_Reading text:_
########################################

Featured image of post TWAS

TWAS

Problem

Studies of complex traits often have small sample sizes. There are some methods to address this, such as overlapping analysis of eQTLs and GWAS trait variants, but these may miss small effect size expression.

TWAS

Concept

First, check that $h^2_{cis} \neq 0$ is significant. Then we use true expression data to train an imputed expression model. There are three imputed expression models, using cis-eQTL and BLUP or BSLMM, respectively. We compare their $\frac{r^2}{h^2}$, and BSLMM is the best one. We impute expression-trait association statistics from GWAS summary statistics and the imputed expression model.

Benefit

Gene expression data is not required in TWAS.

Limitation

  1. We assume that SNPs affect traits through gene expression.
  2. TWAS can’t distinguish causality; how to solve this? Add a trait term to the linear model. If the imputed expression becomes not significant, it means that there is a phenotype-mediated effect (SNP → trait → expression).

Common Technology

Omnibus Test

The Omnibus Test uses summary data to deal with multiple cohorts/methods. In this paper, we use the omnibus test to check for significant associations across predictions from YFS, METSIM, and NTR (different tissues). For gene $i$

$$ \begin{align*} \text{omnibus}_i = \mathbf{Z_i^T C_i^{-1} Z_i} \overset{approx}{\sim} \chi^2_3 \end{align*} $$

where

  • $\mathbf{Z_i}$ is $3 \times 1$ vector, representing $3$ cohort TWAS Z score
  • $\mathbf{C_i}$ is $3 \times 3$ correlation matrix for $3$ cohort

Permutation Test

Permutation test doesn’t need distribution assumption. It’s a nonparameter method and testing multiple group data is significant different. In this paper. we shuffle expression-trait association 1,000 times for each TWAS gene, plot the distribution of shuffled Z score $Z_{perm}$ which follows $\sim N(0, \Sigma_{s,s})$) . We compute p-value

$$ \begin{align*} \text{p-value} = \frac{\displaystyle \sum_i^{1000}I(Z_{obs} < Z_{perm,i})}{1000} \end{align*} $$

If p-value$<0.05$, we reject null hypothesis (expression $\perp$ trait).

Performance

True Data

TWAS Identify 25 novel expression-trait associations using summary association statistics from a 2010 lipid GWAS.

########################################

_Provided information:_
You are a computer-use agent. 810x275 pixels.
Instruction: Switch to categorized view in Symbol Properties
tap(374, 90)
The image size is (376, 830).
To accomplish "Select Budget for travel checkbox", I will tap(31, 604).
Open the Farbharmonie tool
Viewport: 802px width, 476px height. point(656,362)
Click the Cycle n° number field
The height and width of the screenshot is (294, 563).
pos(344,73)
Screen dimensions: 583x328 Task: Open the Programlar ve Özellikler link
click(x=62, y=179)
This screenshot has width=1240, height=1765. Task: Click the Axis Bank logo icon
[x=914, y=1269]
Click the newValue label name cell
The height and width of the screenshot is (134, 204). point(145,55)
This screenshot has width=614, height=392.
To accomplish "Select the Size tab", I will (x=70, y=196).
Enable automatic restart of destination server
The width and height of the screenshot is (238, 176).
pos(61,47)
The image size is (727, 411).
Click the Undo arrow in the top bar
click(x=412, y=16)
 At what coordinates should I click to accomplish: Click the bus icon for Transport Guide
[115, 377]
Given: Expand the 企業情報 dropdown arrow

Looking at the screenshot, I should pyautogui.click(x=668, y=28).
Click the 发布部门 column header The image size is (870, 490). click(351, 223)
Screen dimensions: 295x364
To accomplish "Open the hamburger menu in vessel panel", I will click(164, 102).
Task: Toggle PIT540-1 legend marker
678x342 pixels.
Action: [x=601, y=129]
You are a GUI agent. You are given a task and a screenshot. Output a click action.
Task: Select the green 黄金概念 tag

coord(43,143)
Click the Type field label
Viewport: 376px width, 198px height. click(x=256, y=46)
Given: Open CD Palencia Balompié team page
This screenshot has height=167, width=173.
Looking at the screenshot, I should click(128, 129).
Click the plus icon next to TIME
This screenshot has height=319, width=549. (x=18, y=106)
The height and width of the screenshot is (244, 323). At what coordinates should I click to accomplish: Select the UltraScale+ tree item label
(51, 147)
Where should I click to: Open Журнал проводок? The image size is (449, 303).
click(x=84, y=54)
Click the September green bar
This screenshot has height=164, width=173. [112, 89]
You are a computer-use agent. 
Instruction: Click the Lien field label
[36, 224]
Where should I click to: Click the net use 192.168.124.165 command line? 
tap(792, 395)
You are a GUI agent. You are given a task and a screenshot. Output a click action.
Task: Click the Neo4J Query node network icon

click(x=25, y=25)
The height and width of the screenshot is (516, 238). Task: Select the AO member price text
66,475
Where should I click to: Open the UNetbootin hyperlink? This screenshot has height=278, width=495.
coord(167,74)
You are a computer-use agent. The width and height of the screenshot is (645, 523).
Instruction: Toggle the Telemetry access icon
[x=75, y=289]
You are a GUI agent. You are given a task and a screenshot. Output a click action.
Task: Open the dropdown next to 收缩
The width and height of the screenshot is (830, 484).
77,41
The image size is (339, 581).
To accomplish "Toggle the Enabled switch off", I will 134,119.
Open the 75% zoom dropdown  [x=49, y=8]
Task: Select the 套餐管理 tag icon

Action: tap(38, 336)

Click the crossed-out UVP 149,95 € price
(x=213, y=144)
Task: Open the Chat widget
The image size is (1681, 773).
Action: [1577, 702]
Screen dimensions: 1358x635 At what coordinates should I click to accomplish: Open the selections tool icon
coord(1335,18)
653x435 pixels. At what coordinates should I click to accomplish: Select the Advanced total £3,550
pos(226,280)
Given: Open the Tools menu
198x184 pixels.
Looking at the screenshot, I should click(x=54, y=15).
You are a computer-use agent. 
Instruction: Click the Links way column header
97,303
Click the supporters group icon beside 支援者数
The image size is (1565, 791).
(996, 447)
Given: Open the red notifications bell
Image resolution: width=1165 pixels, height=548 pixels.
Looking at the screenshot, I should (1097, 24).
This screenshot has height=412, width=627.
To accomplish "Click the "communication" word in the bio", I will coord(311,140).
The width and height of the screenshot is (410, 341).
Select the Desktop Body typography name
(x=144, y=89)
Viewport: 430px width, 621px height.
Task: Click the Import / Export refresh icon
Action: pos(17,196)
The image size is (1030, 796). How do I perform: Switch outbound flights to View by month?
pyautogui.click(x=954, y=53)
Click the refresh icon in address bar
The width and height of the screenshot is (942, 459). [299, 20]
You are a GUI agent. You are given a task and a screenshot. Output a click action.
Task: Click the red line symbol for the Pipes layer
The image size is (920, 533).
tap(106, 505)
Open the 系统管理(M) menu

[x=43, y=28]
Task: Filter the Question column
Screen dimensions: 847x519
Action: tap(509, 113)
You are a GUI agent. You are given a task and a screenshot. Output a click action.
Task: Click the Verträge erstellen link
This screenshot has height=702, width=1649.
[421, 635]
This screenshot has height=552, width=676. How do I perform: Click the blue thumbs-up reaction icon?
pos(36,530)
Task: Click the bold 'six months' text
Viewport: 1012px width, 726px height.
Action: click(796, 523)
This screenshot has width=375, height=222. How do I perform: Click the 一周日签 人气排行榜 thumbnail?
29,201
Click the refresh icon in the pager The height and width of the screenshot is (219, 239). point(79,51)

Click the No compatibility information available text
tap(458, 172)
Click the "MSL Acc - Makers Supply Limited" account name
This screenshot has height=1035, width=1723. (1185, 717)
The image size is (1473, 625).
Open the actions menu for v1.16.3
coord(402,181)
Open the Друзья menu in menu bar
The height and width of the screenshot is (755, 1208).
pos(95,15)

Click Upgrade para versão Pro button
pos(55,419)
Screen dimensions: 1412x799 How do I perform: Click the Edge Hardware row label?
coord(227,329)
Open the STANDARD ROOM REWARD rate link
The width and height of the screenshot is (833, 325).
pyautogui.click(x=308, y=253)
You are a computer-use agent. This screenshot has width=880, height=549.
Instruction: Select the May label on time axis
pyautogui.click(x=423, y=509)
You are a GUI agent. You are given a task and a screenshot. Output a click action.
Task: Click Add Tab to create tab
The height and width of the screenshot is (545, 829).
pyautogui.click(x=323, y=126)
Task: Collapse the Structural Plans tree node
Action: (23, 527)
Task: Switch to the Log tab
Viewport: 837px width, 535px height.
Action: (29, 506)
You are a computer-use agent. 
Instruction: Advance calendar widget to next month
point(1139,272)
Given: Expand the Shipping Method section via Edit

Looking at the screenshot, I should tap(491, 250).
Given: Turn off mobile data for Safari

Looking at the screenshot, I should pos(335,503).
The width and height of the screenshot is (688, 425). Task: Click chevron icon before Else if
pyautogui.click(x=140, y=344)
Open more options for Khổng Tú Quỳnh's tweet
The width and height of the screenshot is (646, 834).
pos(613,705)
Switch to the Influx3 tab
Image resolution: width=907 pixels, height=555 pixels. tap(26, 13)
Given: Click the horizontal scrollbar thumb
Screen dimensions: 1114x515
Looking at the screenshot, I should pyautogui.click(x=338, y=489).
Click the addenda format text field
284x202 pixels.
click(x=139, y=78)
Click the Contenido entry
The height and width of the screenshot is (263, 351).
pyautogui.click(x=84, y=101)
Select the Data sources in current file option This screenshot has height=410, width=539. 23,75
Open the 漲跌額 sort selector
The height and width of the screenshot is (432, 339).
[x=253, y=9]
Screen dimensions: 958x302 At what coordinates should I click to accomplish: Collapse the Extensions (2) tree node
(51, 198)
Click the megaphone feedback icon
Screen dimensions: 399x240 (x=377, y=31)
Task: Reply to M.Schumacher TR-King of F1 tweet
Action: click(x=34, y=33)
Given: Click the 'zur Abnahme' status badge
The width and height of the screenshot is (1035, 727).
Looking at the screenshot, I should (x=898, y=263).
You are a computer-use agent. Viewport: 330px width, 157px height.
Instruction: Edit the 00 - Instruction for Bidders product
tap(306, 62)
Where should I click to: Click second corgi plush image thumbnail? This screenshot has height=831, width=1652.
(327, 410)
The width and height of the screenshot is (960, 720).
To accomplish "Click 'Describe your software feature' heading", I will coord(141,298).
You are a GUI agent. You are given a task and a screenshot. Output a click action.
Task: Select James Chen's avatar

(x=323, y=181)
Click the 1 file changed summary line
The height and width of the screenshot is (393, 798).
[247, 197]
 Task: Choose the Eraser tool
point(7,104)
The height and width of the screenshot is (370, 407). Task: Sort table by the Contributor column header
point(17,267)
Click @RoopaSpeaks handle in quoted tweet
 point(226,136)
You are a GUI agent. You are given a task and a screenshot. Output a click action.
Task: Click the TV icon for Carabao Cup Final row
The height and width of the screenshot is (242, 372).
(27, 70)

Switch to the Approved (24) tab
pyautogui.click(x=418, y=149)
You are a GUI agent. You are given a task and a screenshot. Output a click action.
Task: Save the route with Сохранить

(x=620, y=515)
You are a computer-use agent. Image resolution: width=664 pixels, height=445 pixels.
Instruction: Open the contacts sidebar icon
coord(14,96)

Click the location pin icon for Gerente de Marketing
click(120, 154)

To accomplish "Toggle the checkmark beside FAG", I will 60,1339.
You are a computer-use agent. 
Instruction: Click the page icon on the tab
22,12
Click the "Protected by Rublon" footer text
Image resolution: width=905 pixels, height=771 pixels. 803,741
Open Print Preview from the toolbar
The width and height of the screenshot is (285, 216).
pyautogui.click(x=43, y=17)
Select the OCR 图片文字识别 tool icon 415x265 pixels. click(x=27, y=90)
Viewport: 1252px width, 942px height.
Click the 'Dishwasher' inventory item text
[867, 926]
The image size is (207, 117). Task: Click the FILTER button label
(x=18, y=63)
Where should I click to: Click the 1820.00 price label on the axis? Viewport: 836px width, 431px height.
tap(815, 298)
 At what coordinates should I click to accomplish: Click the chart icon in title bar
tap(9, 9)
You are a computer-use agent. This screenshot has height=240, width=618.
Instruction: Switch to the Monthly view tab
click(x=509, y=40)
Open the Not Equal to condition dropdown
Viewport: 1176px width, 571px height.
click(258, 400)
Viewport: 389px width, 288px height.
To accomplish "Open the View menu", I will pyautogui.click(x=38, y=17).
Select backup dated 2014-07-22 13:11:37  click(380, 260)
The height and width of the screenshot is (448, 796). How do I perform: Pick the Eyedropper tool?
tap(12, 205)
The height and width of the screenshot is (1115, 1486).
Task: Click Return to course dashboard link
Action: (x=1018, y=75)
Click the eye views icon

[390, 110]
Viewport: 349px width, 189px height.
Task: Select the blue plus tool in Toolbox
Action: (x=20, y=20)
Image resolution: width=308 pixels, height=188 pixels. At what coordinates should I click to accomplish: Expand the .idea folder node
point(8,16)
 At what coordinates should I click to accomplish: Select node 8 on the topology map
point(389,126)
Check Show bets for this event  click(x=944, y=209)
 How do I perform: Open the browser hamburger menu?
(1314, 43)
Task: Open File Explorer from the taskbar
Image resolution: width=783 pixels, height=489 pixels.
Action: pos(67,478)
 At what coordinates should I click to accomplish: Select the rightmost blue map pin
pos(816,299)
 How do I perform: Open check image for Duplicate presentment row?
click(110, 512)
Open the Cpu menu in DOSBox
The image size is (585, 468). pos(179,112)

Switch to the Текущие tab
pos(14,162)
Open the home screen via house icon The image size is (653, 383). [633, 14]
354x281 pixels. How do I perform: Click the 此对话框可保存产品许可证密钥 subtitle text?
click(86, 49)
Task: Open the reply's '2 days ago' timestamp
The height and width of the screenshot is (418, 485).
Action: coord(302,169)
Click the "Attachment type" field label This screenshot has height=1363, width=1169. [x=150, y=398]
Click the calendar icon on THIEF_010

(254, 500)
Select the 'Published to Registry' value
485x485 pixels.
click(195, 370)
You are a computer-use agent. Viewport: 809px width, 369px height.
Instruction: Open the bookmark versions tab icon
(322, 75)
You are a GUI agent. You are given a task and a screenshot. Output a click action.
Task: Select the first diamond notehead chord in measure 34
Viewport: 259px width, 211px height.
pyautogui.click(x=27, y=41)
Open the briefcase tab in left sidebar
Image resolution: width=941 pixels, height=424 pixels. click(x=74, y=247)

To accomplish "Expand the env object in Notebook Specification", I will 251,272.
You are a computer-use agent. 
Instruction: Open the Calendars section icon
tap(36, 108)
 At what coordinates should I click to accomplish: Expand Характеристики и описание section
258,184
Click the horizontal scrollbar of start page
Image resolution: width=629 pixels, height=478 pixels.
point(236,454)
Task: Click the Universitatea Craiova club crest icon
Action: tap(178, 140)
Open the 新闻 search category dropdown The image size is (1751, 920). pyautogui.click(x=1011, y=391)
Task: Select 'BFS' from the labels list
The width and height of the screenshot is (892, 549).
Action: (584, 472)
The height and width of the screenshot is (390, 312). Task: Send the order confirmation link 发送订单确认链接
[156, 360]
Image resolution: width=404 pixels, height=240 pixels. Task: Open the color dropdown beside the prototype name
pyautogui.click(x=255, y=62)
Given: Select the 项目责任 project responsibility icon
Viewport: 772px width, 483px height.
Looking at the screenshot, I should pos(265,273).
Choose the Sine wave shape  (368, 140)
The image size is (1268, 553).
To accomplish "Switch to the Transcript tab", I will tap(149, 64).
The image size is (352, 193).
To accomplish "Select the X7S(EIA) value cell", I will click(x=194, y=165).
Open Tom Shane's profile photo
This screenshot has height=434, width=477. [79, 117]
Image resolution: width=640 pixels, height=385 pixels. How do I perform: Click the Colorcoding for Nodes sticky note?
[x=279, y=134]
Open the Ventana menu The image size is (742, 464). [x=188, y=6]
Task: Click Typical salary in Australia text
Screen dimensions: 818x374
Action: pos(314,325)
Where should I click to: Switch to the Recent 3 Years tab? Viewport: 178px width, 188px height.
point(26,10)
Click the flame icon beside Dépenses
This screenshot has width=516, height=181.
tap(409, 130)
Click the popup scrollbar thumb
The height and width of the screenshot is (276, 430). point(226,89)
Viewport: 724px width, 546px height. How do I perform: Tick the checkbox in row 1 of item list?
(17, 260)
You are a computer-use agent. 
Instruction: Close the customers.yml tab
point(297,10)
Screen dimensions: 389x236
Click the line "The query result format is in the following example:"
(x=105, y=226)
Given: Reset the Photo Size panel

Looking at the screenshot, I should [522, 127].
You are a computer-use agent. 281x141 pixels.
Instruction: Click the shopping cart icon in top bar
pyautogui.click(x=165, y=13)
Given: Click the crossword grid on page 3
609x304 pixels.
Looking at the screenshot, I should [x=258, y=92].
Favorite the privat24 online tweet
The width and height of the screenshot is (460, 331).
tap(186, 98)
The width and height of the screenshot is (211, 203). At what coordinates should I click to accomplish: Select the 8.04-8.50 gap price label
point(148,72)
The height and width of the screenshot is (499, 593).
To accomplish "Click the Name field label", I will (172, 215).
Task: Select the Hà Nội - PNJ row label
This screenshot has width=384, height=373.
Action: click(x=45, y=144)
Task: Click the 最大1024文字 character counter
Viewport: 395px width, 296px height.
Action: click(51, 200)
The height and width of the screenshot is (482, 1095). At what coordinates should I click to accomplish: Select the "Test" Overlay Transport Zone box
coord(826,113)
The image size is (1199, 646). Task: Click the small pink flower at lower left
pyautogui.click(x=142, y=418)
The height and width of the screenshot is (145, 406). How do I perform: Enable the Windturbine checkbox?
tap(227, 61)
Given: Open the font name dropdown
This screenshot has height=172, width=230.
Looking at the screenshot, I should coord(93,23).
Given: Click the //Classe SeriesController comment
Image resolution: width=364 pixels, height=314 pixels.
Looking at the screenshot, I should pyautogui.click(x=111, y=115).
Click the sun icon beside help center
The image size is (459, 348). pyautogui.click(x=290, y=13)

########################################

_Exercise prompt:_ Extend the notes on TWAS (transcriptome-wide association studies), starting after their last sentence.

_Task answer:_
Simulation

Under null

We simulate expression from two null expression models. For expression $\perp$ SNP, cis-heritable trait model

$$Z-score \sim N\left(0,\mathbf{\frac{WZ}{(W\Sigma_{s,s} W')^{1/2}}}\right) ,\ \text{expression} \sim N(0,1)$$

For trait $\perp$ SNP, cis-heritable expression model

$$ Z-score \sim N(0,1) ,\ \text{expression}=\sum_i X_i +\varepsilon$$

where

  • $\mathbf{W=\Sigma_{e,s}\Sigma^{-1}_{s,s}}$
  • $\mathbf{\Sigma_{e,s}}:$ covariance between SNPs and expression
  • $\mathbf{\Sigma_{s,s}}:$ covariance among all SNPs

Under alternative

We use $6000$ unrelated METSIM GWAS samples, $100$ genes and the SNPs in the surrounding 1MB. For $100$ genes, expression simulated as

$$ \begin{align*} \mathbf{E}=\mathbf{X {\beta} + \varepsilon},\ \text{where } \varepsilon,\ \beta \text{ from Normal} \quad (1) \end{align*} $$

to achieve $h^2_{cis-g}=0.17$. $1000$ samples with SNPs and simulated expression were then withheld for training $(1)$. And we use $(1)$ to simulate remaining $5000$ samples expression. For remaining $5000$ samples, phenotype $Y$ simulated as

$$ \begin{align*} Y=E \alpha'+\varepsilon \quad (2) \end{align*} $$

So that $h^2_E=\frac{0.1}{180}$ or $\frac{0.2}{180}$. Repeating $5000$ samples expression simulation $(1)$ and phenotype simulation $(2)$ $60$ times with different $\varepsilon$. After computing Z-score between snp, phenotype, we simulate $5000 \times 60$ size GWAS.